Brief History of energy therapy

The therapeutic benefits of light therapy—also called biophotonic therapy—have been known since the early 1900s when Dr. Niels Finsen, a Danish physician, demonstrated the beneficial effects of various wavelengths in the treatment of tuberculosis.  Dr. Finsen went on to win a Nobel Prize in Physiology or Medicine in 1903.  In the last century, this same technology has been proven to be effective in the fields of dermatology, neurology and physiotherapy.

Light therapy is generally defined as exposure to a light source, such as specific wavelengths of light using lasers, full-spectrum light, light-emitting diodes (LEDs), polarized light, and sunshine.  The therapy involves shining the light on a subject or patient for a prescribed amount of time and, in some instances, at a specific time of day.

Findings from research and test cases

In 1966, the groundbreaking experiments conducted by Dr. Endre Mester, a Hungarian professor of surgery, were the first to prove the healing effects of high-energy light devices.  In one of his earlier studies, Dr. Mester discovered that tissue growth was accelerated with light (photon) therapy.  His later experiments provided evidence that photon therapy facilitated healing, but more importantly, demonstrated that the healing it brought about affected the entire body (systemic)—and was not just a localized phenomenon.

The accepted depth of penetration capacity of the light emitted from modern light generating devices depends on its specific wavelength and light intensity, but, on average, the penetration is about 3 – 6 cm (1 – 2 inches.).  The majority of photons are absorbed in the first few millimeters.  As the photons pass through the skin, the more superficial tissues absorb them, thus reducing the number of photons that reach deeper layers.  However, as photons enter the body, they create a powerful physiological effect by inducing local metabolic changes and the creation of secondary messengers.  Secondary messengers are molecules that relay signals received at receptors on the cell surface that target molecules on the cell membrane and within the nucleus of the cell to modify physiological and genetic information.

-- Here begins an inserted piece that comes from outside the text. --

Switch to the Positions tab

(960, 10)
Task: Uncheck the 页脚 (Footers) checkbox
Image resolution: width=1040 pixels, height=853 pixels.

Secondary messengers also serve to greatly amplify the strength of the photonic-botanical signals, causing important beneficial changes in the biochemical activities within the cell.  Thus, as the effect of the photons diminishes with increasing depth, the physiological effects rapidly multiply, creating the possibility of a profound local and systemic effect.  This is how photonic-botanical energies quickly create systemic effects.